HOW TO COMPLETE THIS TASK: Please copy out the lines in the entries that contain "computer".

DATA IN THIS EXERCISE:
※ ※ ※

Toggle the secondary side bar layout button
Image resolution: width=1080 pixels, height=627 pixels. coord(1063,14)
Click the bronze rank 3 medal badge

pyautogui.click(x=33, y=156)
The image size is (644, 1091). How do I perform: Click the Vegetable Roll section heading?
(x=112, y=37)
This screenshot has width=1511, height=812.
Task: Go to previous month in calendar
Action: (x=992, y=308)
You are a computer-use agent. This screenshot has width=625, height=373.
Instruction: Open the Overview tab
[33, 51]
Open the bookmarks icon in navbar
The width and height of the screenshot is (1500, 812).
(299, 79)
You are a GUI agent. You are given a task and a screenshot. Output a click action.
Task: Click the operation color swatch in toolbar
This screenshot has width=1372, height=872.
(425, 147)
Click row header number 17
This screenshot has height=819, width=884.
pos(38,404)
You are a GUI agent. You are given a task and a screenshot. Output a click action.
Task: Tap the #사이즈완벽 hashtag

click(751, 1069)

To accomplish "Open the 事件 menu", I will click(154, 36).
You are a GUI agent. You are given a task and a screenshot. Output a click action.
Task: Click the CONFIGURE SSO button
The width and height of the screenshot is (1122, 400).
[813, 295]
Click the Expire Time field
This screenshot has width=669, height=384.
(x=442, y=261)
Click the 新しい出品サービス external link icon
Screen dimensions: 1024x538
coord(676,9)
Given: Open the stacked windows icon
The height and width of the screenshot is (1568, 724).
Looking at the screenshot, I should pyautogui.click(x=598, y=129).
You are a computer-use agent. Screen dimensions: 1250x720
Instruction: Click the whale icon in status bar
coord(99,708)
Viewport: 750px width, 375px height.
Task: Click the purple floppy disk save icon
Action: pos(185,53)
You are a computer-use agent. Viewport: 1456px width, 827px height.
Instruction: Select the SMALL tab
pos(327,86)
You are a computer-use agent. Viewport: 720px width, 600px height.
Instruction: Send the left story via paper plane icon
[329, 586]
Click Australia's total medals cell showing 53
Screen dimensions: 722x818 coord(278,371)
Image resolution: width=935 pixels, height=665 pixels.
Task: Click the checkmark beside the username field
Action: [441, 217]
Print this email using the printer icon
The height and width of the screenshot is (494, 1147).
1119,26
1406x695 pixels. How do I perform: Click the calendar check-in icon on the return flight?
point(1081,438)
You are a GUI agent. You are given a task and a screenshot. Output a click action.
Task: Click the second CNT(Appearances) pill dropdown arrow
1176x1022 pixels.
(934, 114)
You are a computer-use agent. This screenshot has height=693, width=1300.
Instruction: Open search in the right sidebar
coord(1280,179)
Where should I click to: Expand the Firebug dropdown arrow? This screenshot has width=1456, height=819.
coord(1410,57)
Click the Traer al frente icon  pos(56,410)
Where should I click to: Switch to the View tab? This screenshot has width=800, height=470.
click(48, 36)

※ ※ ※

THE COMPLETED TASK:
You are a computer-use agent. This screenshot has width=625, height=373.
You are a computer-use agent. Screen dimensions: 1250x720
You are a computer-use agent. Viewport: 1456px width, 827px height.
You are a computer-use agent. Viewport: 720px width, 600px height.
You are a computer-use agent. This screenshot has height=693, width=1300.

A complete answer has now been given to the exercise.